Source data:
^^^^^^^^^^^^^^^^

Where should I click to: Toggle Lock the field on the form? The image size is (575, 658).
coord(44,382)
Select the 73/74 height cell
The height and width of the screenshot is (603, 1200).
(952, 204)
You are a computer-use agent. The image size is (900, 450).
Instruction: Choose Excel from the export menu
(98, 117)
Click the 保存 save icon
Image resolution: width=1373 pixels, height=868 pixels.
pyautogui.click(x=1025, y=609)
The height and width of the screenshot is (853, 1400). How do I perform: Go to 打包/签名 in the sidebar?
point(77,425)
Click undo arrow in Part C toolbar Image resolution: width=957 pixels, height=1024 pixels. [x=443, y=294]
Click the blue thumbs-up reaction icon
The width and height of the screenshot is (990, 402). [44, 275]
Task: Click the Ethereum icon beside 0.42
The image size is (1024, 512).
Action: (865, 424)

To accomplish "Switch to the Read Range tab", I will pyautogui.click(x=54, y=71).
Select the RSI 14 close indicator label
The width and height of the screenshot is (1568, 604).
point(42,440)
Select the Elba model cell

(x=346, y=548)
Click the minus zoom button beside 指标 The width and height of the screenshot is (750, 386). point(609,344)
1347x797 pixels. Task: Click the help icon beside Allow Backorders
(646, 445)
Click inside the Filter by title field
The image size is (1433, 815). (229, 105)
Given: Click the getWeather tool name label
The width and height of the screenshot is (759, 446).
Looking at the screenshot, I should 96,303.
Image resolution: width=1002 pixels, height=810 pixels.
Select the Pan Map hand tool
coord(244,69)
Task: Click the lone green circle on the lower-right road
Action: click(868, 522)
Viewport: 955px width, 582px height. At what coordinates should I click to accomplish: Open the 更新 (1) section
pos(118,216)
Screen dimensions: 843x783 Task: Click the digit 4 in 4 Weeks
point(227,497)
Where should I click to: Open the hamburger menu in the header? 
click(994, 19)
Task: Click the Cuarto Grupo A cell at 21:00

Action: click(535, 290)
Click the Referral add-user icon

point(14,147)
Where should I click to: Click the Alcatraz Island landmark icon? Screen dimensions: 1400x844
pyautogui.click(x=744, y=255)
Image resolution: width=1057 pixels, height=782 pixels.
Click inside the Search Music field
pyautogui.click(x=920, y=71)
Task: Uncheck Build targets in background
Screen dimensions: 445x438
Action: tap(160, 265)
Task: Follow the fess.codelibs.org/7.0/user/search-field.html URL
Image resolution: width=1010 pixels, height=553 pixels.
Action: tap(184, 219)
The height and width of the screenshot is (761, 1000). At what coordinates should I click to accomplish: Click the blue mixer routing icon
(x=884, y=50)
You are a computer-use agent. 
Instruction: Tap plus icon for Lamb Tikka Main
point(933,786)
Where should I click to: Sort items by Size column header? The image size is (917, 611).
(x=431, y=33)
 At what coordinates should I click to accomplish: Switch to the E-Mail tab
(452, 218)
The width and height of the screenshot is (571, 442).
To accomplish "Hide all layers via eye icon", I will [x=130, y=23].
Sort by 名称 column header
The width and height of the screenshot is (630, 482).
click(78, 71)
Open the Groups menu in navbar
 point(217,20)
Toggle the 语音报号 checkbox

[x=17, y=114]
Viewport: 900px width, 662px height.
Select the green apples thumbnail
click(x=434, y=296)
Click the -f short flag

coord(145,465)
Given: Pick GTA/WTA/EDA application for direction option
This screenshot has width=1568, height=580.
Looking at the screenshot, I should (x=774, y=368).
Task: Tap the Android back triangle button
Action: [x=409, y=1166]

^^^^^^^^^^^^^^^^

### EXERCISE BRIEF
Each line of the data must be returned exactly.

### OUTPUT OF THE EXERCISE
Where should I click to: Toggle Lock the field on the form? The image size is (575, 658).
coord(44,382)
Select the 73/74 height cell
The height and width of the screenshot is (603, 1200).
(952, 204)
You are a computer-use agent. The image size is (900, 450).
Instruction: Choose Excel from the export menu
(98, 117)
Click the 保存 save icon
Image resolution: width=1373 pixels, height=868 pixels.
pyautogui.click(x=1025, y=609)
The height and width of the screenshot is (853, 1400). How do I perform: Go to 打包/签名 in the sidebar?
point(77,425)
Click undo arrow in Part C toolbar Image resolution: width=957 pixels, height=1024 pixels. [x=443, y=294]
Click the blue thumbs-up reaction icon
The width and height of the screenshot is (990, 402). [44, 275]
Task: Click the Ethereum icon beside 0.42
The image size is (1024, 512).
Action: (865, 424)

To accomplish "Switch to the Read Range tab", I will pyautogui.click(x=54, y=71).
Select the RSI 14 close indicator label
The width and height of the screenshot is (1568, 604).
point(42,440)
Select the Elba model cell

(x=346, y=548)
Click the minus zoom button beside 指标 The width and height of the screenshot is (750, 386). point(609,344)
1347x797 pixels. Task: Click the help icon beside Allow Backorders
(646, 445)
Click inside the Filter by title field
The image size is (1433, 815). (229, 105)
Given: Click the getWeather tool name label
The width and height of the screenshot is (759, 446).
Looking at the screenshot, I should 96,303.
Image resolution: width=1002 pixels, height=810 pixels.
Select the Pan Map hand tool
coord(244,69)
Task: Click the lone green circle on the lower-right road
Action: click(868, 522)
Viewport: 955px width, 582px height. At what coordinates should I click to accomplish: Open the 更新 (1) section
pos(118,216)
Screen dimensions: 843x783 Task: Click the digit 4 in 4 Weeks
point(227,497)
Where should I click to: Open the hamburger menu in the header? 
click(994, 19)
Task: Click the Cuarto Grupo A cell at 21:00

Action: click(535, 290)
Click the Referral add-user icon

point(14,147)
Where should I click to: Click the Alcatraz Island landmark icon? Screen dimensions: 1400x844
pyautogui.click(x=744, y=255)
Image resolution: width=1057 pixels, height=782 pixels.
Click inside the Search Music field
pyautogui.click(x=920, y=71)
Task: Uncheck Build targets in background
Screen dimensions: 445x438
Action: tap(160, 265)
Task: Follow the fess.codelibs.org/7.0/user/search-field.html URL
Image resolution: width=1010 pixels, height=553 pixels.
Action: tap(184, 219)
The height and width of the screenshot is (761, 1000). At what coordinates should I click to accomplish: Click the blue mixer routing icon
(x=884, y=50)
You are a computer-use agent. 
Instruction: Tap plus icon for Lamb Tikka Main
point(933,786)
Where should I click to: Sort items by Size column header? The image size is (917, 611).
(x=431, y=33)
 At what coordinates should I click to accomplish: Switch to the E-Mail tab
(452, 218)
The width and height of the screenshot is (571, 442).
To accomplish "Hide all layers via eye icon", I will [x=130, y=23].
Sort by 名称 column header
The width and height of the screenshot is (630, 482).
click(78, 71)
Open the Groups menu in navbar
 point(217,20)
Toggle the 语音报号 checkbox

[x=17, y=114]
Viewport: 900px width, 662px height.
Select the green apples thumbnail
click(x=434, y=296)
Click the -f short flag

coord(145,465)
Given: Pick GTA/WTA/EDA application for direction option
This screenshot has width=1568, height=580.
Looking at the screenshot, I should (x=774, y=368).
Task: Tap the Android back triangle button
Action: [x=409, y=1166]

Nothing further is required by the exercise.